Yeast missing either of the last two steps in threonine biosynthesis (Thr1p or Thr4p) have myriad deleterious phenotypes not typically associated with amino acid auxotrophy, such as sensitivity to salts, high and low temperatures, pH, and radiation. Joanne M. Kingsbury and John H. McCusker of Duke University Medical Center, Durham, N.C., show that these mutations also attenuate Saccharomyces cerevisiae and Candida albicans virulence, and the mutants die at unprecedentedly high rates in serum, due to the naturally low concentrations of threonine in serum. "Rather than any of the deleterious phenotypes actually being due to threonine auxotrophy per se, we demonstrate that they are in fact due to the threonine biosynthetic intermediate, homoserine, that accumulates in these mutants, and acts as a toxic threonine analog," says Kingsbury. "Since these threonine biosynthetic enzymes are absent from humans, our studies validate Thr1p and Thr4p as promising targets for antimicrobial drugs."

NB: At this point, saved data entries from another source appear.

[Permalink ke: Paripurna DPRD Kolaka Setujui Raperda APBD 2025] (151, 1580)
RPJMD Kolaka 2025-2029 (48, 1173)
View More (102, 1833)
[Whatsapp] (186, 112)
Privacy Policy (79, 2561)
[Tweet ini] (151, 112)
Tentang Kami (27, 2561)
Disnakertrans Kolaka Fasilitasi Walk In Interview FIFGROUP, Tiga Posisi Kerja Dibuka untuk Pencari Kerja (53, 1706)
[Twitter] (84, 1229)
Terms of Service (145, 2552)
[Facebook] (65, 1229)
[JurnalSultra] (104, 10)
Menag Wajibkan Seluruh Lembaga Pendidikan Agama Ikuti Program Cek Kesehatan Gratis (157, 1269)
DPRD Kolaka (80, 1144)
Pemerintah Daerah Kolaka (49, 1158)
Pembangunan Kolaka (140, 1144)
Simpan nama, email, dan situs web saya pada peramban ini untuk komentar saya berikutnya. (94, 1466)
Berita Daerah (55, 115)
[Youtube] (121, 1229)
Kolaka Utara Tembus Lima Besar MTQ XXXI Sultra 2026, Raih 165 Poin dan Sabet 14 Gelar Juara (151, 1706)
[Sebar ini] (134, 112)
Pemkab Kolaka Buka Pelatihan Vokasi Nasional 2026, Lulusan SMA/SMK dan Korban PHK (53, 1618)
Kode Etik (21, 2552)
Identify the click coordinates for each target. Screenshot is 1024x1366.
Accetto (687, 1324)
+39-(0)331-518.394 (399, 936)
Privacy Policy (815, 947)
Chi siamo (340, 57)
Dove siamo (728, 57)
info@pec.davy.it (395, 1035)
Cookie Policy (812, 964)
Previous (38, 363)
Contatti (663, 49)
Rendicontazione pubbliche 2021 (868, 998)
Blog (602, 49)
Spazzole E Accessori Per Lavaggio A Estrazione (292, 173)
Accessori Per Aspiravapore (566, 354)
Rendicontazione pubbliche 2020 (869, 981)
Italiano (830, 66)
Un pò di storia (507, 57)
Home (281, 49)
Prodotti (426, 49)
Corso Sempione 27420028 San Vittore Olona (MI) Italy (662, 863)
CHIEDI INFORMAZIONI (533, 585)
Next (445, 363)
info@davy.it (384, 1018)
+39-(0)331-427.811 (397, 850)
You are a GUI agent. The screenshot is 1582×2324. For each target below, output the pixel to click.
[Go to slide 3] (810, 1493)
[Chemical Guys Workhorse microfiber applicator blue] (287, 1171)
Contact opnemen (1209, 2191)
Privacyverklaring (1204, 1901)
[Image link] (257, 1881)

[J. M. Kingsbury and J. H. McCusker. 2010. Homoserine toxicity in Saccharomyces cerevisiae and Candida albicans homoserine kinase (thr1delta) mutants. Eukaryot. Cell 9:717-728; and J. M. Kingsbury and J.H. McCusker, 2010. Fungal homoserine kinase (thr1delta) mutants are attenuated in virulence and die rapidly upon threonine starvation and serum incubation. Eukaryot. Cell 9:729-737.]